Text excerpt |

'''

ERISA and Rollover IRAs

The Employee Retirement Income Security Act, known as ERISA, is a federal law that protects retirement assets from pursuit and attachment by creditors, including judgments, liens or other actions a judge may take in a lawsuit. The only exception is that the act does not provide protection against suits by former spouses or the IRS. IRAs rolled over from ERISA-protected accounts do typically enjoy similar protection, but not always.

Company-originated and Personal IRAs

Varying state laws provide protection levels that range from minimal IRA asset protection from lawsuit judgments and creditors to complete shielding from all such claims. States also may differentiate on the level of protection allowed based on whether the IRA is employer-sponsored or opened by the individual. Employer-originated IRAs include Simplified Employee Plan IRAs and Savings Incentive Match Plan for Employees IRAs. Traditional IRAs and Roth IRAs are examples of personal IRAs. Where states differentiate, SEPs and SIMPLEs typically enjoy stronger protection than personal IRAs.

Examples of Protection Levels

In some states your IRA could be garnished. When you lose a lawsuit and do not appear to have available assets or insurance to pay the assessment, some states will factor in your IRAs when calculating your ability to pay. The judge then considers what is owed and what is available from which sources in making the final determination. In some states the courts consider a number of factors to determine whether any or all of the IRA should be exempted. Other states automatically shield IRA assets up to a specified amount. Still others provide unlimited protection to all IRA accounts.

IRA Protection in Bankruptcy

The Bankruptcy Abuse Prevention and Consumer Protection Act of 2005 clarified and strengthened the laws governing IRAs and the level of protection from all creditors in bankruptcy. If a lawsuit against you results in a huge judgment, you have a sizable IRA and you reside in a state that provides IRA assets with minimal creditor protection, bankruptcy may be a viable option. If neither you nor your attorney can come up with suitable alternatives to settle your judgment, bankruptcy would protect IRA assets up to $1 million from creditors.

'''

Records contained in a dataset
'''

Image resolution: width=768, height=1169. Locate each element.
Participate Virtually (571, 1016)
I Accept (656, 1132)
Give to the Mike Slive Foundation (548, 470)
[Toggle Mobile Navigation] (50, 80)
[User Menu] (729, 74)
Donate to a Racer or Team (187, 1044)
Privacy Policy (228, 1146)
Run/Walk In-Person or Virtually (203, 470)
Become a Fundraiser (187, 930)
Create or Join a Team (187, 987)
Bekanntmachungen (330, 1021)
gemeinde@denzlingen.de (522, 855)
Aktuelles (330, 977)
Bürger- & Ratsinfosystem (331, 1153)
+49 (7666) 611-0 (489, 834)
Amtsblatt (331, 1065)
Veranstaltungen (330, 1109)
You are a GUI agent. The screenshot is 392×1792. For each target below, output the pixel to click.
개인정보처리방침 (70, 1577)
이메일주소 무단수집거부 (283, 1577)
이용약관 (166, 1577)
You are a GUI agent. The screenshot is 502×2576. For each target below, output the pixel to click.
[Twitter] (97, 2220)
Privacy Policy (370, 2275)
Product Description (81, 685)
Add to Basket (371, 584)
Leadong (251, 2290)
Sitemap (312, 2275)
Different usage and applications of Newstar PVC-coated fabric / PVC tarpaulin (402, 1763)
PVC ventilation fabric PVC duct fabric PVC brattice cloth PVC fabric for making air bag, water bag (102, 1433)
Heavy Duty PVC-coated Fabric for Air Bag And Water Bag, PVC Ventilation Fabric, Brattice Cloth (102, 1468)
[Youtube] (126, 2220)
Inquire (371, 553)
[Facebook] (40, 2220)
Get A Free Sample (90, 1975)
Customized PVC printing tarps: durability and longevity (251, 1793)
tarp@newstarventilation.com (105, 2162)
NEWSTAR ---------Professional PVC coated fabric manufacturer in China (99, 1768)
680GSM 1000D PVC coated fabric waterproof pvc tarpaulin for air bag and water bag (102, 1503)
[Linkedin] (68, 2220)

'''

Stated goal A |
Answer these questions using the IRA protection text above the entries.
(i) Suits by which two parties does ERISA not protect against?
(ii) What two kinds of employer-originated IRAs does the text name?
(iii) Up to what amount would bankruptcy protect IRA assets from creditors?
Stated goal B | Print the part of the IRA protection text between "The Bankruptcy Abuse" and "million from creditors.", inclusive.
Stated goal C | List every section heading in the IRA protection text.

Right answer A |
(i) Former spouses and the IRS.
(ii) Simplified Employee Plan IRAs and Savings Incentive Match Plan for Employees IRAs.
(iii) $1 million.

Right answer B |
The Bankruptcy Abuse Prevention and Consumer Protection Act of 2005 clarified and strengthened the laws governing IRAs and the level of protection from all creditors in bankruptcy. If a lawsuit against you results in a huge judgment, you have a sizable IRA and you reside in a state that provides IRA assets with minimal creditor protection, bankruptcy may be a viable option. If neither you nor your attorney can come up with suitable alternatives to settle your judgment, bankruptcy would protect IRA assets up to $1 million from creditors.

Right answer C |
ERISA and Rollover IRAs
Company-originated and Personal IRAs
Examples of Protection Levels
IRA Protection in Bankruptcy